Tanimoto similarity for pairs of compounds

#1

Hi,

I have been struggling to find a way in KNIME to compare molecules in 2 column pairwise (Note: not a pairwise matrix!!!).

Consider an input file (smiles of molecules in both columns):
Mol1a,Mol1b
Mol2a,Mol2b
Mol3a,Mol3b

Mol1000a,Mol1000b

I’d like to get 1000 Tanimoto vaules for comparing 1000 pairs only (e.g. using ECFP4) and not 1M Tanimoto value pairwise matrix. Is there an efficient way to do so in KNIME? Any piece of advice would be highly appreciated, thanks!

0 Likes

#2

It’s not going to be a particularly quick solution but you could do this:

image

image

image

Cheers

Sam

0 Likes

#3

Hi Sam,

Thank you for the proposal. I am actually looking for a quicker solution as looping through the each of millions of pairs will be quite time demanding (I tested a similar solution myself). And the usual scale of my daily operations is >10^6 molecule pairs… Any other ideas? Thanks!

Kind regards,
/Alex

0 Likes

#4

I don’t see an obvious solution with out of the box KNIME nodes and unfortunately the BitVector column isn’t yet compatible with the native type in the Java Snippet.

My next suggestion would be to use a Python snippet and do the calculation of similarity using RDKit in python and append a column with the similarity value.

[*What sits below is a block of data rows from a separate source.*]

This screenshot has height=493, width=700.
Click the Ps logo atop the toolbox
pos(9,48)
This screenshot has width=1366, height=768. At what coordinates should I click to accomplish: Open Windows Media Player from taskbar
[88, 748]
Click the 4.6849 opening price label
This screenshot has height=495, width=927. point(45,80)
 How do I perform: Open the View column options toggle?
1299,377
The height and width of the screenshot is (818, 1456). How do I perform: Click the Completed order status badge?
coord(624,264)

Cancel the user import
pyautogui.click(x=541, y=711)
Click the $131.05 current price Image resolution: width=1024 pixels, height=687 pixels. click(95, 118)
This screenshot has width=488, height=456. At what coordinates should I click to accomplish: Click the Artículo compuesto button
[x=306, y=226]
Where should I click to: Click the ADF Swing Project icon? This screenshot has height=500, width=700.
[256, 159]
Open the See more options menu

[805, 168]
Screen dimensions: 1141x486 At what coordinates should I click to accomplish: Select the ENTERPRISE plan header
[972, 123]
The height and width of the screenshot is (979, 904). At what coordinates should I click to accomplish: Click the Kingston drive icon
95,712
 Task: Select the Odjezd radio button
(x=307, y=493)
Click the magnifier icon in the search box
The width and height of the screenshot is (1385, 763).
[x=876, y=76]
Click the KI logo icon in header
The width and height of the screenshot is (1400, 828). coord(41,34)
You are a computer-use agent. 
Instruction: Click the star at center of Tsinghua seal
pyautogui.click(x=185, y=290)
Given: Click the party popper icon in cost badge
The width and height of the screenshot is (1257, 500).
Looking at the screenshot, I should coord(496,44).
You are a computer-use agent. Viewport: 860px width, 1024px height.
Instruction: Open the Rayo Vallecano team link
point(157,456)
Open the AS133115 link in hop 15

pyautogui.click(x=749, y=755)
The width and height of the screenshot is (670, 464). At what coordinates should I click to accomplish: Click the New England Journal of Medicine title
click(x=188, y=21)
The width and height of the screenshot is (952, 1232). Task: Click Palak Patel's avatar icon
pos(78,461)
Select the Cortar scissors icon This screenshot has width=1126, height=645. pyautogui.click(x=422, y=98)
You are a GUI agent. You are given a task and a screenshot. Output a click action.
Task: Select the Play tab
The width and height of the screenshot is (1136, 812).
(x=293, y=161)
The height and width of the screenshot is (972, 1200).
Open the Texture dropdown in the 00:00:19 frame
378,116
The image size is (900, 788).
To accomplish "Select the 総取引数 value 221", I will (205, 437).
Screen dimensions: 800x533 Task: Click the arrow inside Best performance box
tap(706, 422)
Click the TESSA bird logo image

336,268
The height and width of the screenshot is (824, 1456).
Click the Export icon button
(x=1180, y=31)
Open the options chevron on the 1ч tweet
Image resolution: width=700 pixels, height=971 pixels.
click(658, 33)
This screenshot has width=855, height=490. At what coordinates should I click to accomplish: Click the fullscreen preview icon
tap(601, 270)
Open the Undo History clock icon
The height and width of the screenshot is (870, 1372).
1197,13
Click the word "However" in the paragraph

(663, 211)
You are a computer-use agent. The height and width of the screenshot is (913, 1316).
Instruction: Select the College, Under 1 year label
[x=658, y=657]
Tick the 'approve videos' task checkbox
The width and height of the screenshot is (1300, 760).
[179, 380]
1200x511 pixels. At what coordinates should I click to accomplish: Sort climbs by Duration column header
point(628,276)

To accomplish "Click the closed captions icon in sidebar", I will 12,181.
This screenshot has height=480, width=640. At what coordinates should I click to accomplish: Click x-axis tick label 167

Unless @s.roughley has done something in the Vernalis contribution that will make this easier?

Cheers

Sam

1 Like

#5

Thank you, Sam! I will consider this idea. Sad that this easy comparison function is not available in KNIME yet. :frowning:

0 Likes

#6

Instead of Python I would do it in the Java snippet as you can use rdkit there as well and you don’t have to pay the large serialization penalty between knime(java) and python. Given the large amount of molecules that will in my opinion be a lot faster.

1 Like

#7

WE have nodes which will do things like list the set bits from a fingerprint. I guess then you could use a java snippet to calculate your own Tanimoto, e.g.:

image

image

image

Snippet:

// Your custom imports:
import java.util.Set;
import java.util.LinkedHashSet;
import java.util.Arrays;

// system variables
public class JSnippet extends AbstractJSnippet {
  // Fields for input columns
  /** Input column: "fp1 (Set bits)" */
  public Long[] c_fp1Setbits;
  /** Input column: "fp2 (Set bits)" */
  public Long[] c_fp2Setbits;

  // Fields for output columns
  /** Output column: "Tanimoto" */
  public Double out_Tanimoto;

// Your custom variables:

// expression start
    public void snippet() throws TypeException, ColumnException, Abort {
// Enter your code here:
Set<Long> fp1 = new LinkedHashSet<>(Arrays.asList(c_fp1Setbits));
Set<Long> fp2 = new LinkedHashSet<>(Arrays.asList(c_fp2Setbits));

int a=fp1.size();
int b=fp2.size();
fp1.retainAll(fp2);
int c=fp1.size();


		
out_Tanimoto = 1.0*c / (a + b -c);

image

Hope that helps?

Steve

2 Likes

#8

Thanks! Could you provide an example code for Java snippet, please?

0 Likes

#9

Have not seen Steve’s reply when I sent my previous message. I will try the code and let you know. Thank you to all for fast response! :wink:

1 Like

#10

Hi Steve,

I have tried your suggestion, however, Java snippet complains:

Could you, please check what is wrong? May be you can share a workflow, so i can load and test it? Thanks!

Kind regards,
/Alex.
P.S. I am using Knime 3.5.2. version (just in case it makes a difference).

0 Likes

#11

I had the exact same problem - you need to change the Java Type of the input columns to ‘Array of Long’
Example attached

Tanimoto_Example.knwf (8.8 KB)

In case you cant open the example:

Steve

1 Like

#12

Nice! That is the version I started on :smiley:

Why not update?

Br,
Ivan

0 Likes

#13

Oh dear, now I feel KNIME-old. I think I started on around KNIME 2.2!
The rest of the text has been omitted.